--- start Records for processing ---

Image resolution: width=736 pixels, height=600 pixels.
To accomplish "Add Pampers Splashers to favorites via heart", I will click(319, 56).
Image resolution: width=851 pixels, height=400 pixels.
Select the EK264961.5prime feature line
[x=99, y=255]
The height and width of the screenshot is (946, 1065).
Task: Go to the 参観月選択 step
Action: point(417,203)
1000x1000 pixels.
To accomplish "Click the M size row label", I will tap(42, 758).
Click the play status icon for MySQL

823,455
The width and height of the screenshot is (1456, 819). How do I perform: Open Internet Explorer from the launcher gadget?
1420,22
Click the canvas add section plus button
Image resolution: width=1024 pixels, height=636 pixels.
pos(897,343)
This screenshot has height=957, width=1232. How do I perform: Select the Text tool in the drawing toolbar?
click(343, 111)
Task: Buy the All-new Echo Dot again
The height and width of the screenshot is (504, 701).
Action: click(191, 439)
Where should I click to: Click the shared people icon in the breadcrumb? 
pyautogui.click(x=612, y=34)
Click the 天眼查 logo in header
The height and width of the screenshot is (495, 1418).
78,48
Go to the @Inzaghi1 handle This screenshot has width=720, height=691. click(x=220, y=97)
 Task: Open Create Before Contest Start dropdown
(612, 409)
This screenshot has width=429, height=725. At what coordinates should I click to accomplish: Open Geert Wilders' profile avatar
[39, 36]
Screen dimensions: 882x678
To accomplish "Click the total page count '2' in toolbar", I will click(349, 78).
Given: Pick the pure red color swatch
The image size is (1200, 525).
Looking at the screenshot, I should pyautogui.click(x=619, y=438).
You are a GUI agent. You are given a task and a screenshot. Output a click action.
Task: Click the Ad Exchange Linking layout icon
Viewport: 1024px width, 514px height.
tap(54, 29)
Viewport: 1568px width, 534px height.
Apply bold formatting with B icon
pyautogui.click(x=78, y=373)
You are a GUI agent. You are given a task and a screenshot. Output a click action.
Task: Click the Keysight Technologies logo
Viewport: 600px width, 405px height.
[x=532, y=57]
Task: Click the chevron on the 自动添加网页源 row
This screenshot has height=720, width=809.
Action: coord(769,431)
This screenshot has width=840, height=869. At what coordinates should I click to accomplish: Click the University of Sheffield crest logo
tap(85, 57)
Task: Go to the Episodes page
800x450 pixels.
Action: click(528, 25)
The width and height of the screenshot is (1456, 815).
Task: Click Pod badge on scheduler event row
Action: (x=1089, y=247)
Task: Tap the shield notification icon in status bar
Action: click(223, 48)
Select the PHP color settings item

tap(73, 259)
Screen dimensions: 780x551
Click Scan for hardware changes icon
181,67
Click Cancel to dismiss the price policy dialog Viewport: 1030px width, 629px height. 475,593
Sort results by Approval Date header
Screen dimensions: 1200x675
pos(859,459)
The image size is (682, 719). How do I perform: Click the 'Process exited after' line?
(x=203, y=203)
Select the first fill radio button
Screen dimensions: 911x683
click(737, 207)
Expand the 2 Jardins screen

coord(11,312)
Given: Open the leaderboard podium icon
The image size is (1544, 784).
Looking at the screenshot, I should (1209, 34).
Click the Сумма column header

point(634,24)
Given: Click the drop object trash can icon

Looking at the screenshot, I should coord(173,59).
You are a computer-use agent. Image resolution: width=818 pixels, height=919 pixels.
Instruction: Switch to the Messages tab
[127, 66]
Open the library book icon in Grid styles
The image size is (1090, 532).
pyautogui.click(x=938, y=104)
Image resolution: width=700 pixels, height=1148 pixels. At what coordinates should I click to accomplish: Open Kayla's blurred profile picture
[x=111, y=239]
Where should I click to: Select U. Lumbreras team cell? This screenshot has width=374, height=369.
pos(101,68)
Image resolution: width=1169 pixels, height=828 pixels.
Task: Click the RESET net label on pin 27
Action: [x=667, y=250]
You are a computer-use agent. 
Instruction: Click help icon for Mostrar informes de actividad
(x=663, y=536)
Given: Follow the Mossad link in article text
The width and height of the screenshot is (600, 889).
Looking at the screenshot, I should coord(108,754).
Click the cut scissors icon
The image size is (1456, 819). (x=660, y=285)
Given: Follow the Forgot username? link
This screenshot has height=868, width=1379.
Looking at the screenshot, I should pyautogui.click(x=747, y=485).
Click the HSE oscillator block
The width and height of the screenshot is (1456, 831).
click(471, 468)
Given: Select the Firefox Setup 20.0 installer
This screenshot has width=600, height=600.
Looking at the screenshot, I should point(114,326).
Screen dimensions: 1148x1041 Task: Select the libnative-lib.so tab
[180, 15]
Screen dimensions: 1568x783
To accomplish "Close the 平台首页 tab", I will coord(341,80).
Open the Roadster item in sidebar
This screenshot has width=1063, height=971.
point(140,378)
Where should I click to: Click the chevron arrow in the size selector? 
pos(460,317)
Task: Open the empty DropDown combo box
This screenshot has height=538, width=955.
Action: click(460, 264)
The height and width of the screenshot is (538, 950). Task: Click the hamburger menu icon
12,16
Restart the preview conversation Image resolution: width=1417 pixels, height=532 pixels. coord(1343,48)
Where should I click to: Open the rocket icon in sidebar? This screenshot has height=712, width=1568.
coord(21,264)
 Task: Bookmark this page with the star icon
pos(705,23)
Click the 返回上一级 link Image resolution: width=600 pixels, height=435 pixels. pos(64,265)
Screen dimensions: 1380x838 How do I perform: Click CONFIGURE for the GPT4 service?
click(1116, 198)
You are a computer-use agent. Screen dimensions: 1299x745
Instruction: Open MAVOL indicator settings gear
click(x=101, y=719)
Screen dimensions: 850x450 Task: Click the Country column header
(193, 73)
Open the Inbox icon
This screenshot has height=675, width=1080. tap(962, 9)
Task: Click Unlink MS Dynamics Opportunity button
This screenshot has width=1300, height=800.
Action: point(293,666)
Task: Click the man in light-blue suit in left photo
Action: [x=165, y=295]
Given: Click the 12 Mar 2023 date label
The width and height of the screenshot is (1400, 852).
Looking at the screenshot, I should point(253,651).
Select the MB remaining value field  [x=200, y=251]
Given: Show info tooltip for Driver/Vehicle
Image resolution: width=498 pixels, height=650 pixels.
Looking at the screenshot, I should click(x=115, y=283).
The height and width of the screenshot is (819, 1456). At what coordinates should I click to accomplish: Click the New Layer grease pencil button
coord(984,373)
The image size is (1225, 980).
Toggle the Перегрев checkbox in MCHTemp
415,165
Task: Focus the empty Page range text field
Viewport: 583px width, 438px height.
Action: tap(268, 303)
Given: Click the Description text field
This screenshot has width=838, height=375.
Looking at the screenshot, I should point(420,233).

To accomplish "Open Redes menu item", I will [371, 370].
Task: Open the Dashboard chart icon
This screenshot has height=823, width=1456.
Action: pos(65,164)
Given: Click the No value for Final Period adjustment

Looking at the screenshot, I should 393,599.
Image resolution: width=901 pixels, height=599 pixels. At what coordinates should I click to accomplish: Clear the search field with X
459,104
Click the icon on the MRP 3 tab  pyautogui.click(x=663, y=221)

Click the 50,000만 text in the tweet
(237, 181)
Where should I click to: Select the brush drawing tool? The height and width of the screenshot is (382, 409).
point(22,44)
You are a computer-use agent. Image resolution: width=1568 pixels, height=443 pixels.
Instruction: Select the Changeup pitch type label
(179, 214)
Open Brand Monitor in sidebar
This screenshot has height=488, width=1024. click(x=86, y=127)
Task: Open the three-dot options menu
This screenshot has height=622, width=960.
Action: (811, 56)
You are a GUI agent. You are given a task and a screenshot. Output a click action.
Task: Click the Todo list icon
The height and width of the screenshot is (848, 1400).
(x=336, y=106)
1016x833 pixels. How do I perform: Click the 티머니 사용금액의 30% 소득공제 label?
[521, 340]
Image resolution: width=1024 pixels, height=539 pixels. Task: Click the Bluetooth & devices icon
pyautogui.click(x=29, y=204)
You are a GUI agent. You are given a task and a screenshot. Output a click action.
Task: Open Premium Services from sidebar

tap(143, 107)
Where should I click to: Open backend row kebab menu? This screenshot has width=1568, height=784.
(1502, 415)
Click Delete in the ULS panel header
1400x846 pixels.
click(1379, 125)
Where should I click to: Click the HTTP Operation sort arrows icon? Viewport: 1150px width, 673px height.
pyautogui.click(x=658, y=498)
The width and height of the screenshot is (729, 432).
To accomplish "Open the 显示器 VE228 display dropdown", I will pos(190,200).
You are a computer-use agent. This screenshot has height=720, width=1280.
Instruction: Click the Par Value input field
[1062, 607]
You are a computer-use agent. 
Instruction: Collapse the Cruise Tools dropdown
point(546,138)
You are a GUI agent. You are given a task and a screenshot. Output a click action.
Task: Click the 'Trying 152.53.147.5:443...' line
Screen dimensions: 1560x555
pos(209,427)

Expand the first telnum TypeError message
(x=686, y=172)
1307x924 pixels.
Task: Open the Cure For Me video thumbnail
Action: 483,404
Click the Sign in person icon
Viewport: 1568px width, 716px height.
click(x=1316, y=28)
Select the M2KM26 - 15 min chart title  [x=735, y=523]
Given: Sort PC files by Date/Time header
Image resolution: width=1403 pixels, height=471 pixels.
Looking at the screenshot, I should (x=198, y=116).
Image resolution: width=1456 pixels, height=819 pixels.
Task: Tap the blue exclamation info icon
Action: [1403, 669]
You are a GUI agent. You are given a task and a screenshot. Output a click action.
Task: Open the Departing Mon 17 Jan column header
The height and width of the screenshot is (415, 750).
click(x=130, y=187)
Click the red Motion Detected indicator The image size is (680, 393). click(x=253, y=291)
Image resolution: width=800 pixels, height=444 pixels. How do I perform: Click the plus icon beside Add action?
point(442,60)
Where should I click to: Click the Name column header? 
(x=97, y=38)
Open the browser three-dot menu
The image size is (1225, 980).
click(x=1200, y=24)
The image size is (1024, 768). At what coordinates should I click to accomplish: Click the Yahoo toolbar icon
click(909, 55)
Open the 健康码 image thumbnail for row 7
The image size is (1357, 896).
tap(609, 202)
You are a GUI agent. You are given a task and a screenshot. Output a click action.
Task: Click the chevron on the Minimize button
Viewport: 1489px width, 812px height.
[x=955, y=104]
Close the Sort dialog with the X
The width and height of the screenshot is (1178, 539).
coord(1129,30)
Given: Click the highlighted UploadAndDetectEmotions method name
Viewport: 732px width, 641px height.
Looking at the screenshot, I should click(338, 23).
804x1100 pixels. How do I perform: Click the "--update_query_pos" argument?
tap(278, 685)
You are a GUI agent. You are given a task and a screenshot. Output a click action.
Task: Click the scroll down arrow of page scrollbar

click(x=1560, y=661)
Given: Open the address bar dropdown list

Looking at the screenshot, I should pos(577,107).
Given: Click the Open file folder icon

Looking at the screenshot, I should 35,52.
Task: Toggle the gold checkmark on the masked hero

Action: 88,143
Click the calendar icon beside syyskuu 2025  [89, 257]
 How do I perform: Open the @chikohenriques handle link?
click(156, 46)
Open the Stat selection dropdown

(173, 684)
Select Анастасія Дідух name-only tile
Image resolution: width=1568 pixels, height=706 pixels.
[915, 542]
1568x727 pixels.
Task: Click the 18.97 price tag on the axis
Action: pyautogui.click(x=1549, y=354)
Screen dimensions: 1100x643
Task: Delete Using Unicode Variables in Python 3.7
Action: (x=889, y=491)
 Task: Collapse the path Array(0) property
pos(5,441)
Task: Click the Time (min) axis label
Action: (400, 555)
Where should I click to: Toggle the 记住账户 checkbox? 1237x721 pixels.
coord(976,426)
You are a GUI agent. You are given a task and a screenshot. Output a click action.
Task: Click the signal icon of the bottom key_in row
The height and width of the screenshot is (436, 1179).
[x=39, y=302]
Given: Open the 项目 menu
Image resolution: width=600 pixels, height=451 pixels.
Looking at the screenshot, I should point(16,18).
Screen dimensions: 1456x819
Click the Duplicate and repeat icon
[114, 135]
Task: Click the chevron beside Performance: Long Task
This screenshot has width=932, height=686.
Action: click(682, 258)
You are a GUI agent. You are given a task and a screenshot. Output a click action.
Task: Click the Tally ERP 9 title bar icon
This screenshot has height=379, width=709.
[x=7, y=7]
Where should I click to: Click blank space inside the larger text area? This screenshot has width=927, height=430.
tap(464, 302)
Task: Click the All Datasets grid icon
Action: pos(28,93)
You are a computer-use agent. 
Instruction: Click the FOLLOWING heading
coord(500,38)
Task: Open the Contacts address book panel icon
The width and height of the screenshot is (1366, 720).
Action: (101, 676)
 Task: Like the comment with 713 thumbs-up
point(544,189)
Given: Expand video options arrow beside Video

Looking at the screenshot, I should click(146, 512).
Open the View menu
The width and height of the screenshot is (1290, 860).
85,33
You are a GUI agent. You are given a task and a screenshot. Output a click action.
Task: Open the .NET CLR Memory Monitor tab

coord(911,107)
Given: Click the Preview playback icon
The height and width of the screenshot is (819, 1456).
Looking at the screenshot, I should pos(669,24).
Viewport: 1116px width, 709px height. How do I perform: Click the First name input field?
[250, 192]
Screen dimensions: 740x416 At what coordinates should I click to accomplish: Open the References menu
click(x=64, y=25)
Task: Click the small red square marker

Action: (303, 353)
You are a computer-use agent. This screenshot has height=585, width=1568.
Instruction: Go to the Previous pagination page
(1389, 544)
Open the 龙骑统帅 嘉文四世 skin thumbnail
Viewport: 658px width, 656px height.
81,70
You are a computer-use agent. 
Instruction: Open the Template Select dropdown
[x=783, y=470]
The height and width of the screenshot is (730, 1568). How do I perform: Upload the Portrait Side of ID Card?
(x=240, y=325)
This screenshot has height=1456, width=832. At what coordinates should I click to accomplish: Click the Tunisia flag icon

--- end Records for processing ---

> [Goal of the exercise]
Reproduce the data verbatim, starting at the line that contains "will [371, 370]." and ending at the line that contains "pyautogui.click(x=29, y=204)".

> [Exercise solution]
To accomplish "Open Redes menu item", I will [371, 370].
Task: Open the Dashboard chart icon
This screenshot has height=823, width=1456.
Action: pos(65,164)
Given: Click the No value for Final Period adjustment

Looking at the screenshot, I should 393,599.
Image resolution: width=901 pixels, height=599 pixels. At what coordinates should I click to accomplish: Clear the search field with X
459,104
Click the icon on the MRP 3 tab  pyautogui.click(x=663, y=221)

Click the 50,000만 text in the tweet
(237, 181)
Where should I click to: Select the brush drawing tool? The height and width of the screenshot is (382, 409).
point(22,44)
You are a computer-use agent. Image resolution: width=1568 pixels, height=443 pixels.
Instruction: Select the Changeup pitch type label
(179, 214)
Open Brand Monitor in sidebar
This screenshot has height=488, width=1024. click(x=86, y=127)
Task: Open the three-dot options menu
This screenshot has height=622, width=960.
Action: (811, 56)
You are a GUI agent. You are given a task and a screenshot. Output a click action.
Task: Click the Todo list icon
The height and width of the screenshot is (848, 1400).
(x=336, y=106)
1016x833 pixels. How do I perform: Click the 티머니 사용금액의 30% 소득공제 label?
[521, 340]
Image resolution: width=1024 pixels, height=539 pixels. Task: Click the Bluetooth & devices icon
pyautogui.click(x=29, y=204)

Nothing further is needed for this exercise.